Às
vezes tenho a nítida sensação de que não chego realmente a conversar com a
minha mãe, é curioso, não consigo lembrar sobre o que eu e ela falamos o dia todo, todos os dias ― e é certo que alguma
coisa devemos falar, nem que seja sobre o que está faltando na despensa ―;
bem, de qualquer maneira, não deixamos de ser uma família que cultiva uma grande
arte: a arte de desconversar. Desconversamos sobre tudo e qualquer coisa, principalmente
acerca do que não se pode calar. Não vou aqui negar que careça de argumentos
(ela os tem, e como!), nem que lhe falte um certo humor farsante; aliás, para
ser inteiramente justa neste relato, devo acrescentar uma anedota ilustrativa das
pequenas diversões que a personalidade peculiar de mamãe proporciona à nossa
rotina.
Até
porque, venho concluindo ultimamente, a minha família não é muito diferente das
outras, só a coisa em casa é um tantico mais arreganhada. Há uma questão a
respeito da qual parei de alimentar fantasias: aqui ou alhures, na casa ou na
rua, é a mesma chanchada que rege homens e mulheres; o que chama a atenção é
que ainda sejam tão poucos os que dão a bofetada no seio da massa que oferece a
outra face. Os ‘maus’ agem, e os ‘bons’ não reagem ― a não ser quando se tornam
maus. Talvez seja mais prático viver por procuração. E assim caminha a humanidade, Urbi et Orbi.
Era
uma daquelas tardes abafadas de um sábado caduco, estávamos na varanda de casa
apreciando o movimento da rua ― que não é de grande interesse, porque os
moradores deste bairro parecem se deslocar unicamente dentro de carros
indevassáveis para quem está de fora, e suas vidas exalam asseio, sucesso e
adequação. Entre uma cusparada e outra dos impropérios costumeiros que a minha genitora
dedica aos exemplares da sociedade disponíveis, sem que nos déssemos conta,
parou uma mulher no portão de casa.
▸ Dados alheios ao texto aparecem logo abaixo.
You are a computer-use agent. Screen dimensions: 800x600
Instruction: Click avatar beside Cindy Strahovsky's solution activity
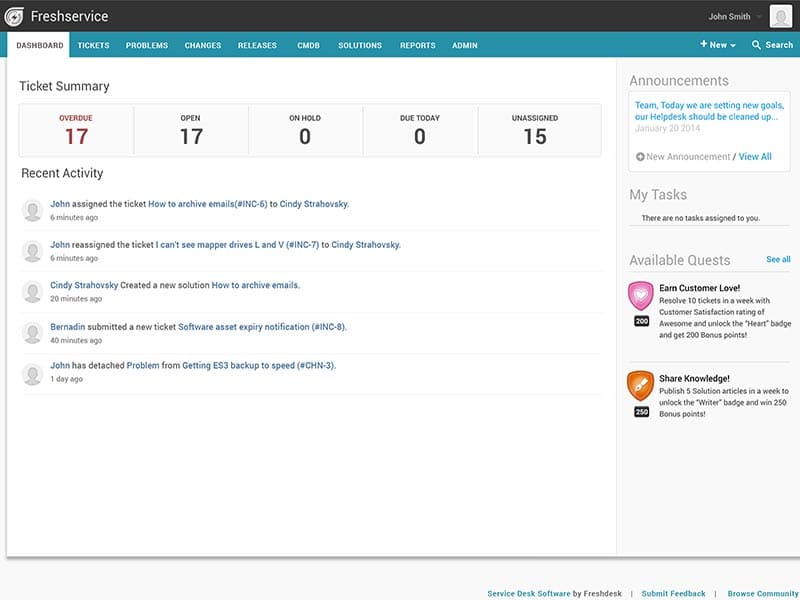(33, 291)
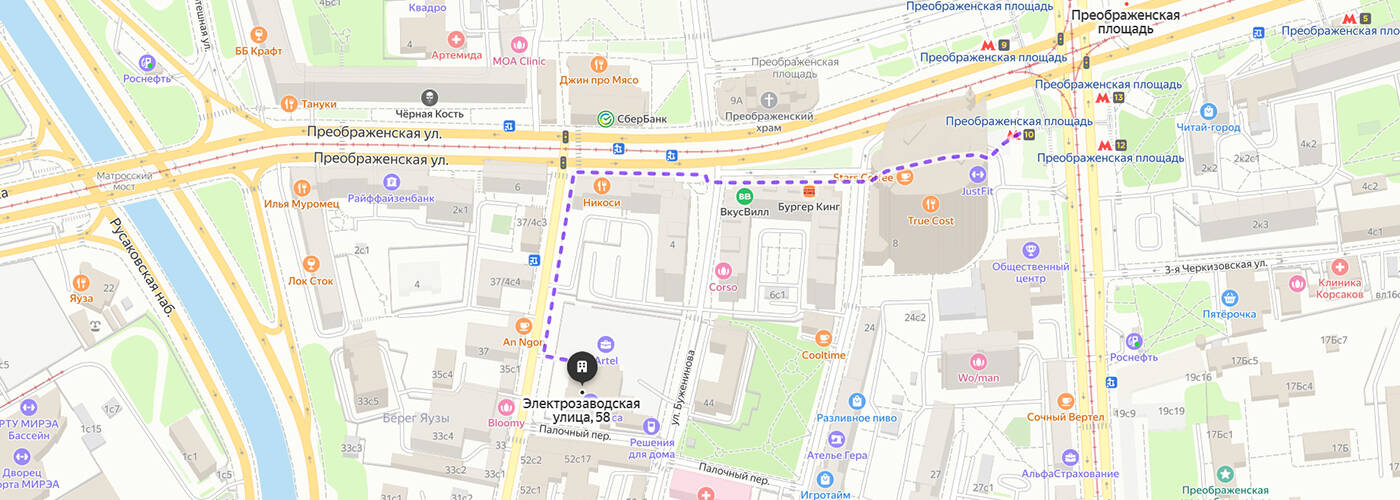This screenshot has width=1400, height=500.
Task: Select the Общественный центр label
Action: pos(1031,273)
Usava roupas simples mas elegantes, tinha
presença, a idade era indefinível a um exame sumário, digamos que estaria entre
eu e a minha mãe. Nunca a tinha visto nem mais gorda, nem mais magra.
―
Aqui é o número 115?
―
Está aí do lado do portão, se recuar um pouco e souber ler, vai descobrir; e se
aproveitar pra seguir seu caminho, melhor ainda ― a mãe sabe como poucos deixar
alguém desconfortável no mais alto grau; sem ser uma faladora habitual, possui uma
habilidade natural para a retórica de guerrilha. Além disso, tem seus momentos.
―
É que... precisava falar com a senhora...
―
Moça, religião já tenho, e compras eu mesma faço na loja.
―
Não, não é isso... é que, hmm, a conversa tem de ser mesmo particular.
―
Particular mesmo, aqui, só a
propriedade. Se não puder explicar, daí, o que quer, já lhe disse: a calçada é
excelente para a senhora continuar seu passeio.
―
A senhora não me conhece, mas eu sou da sua família... quer dizer, distante...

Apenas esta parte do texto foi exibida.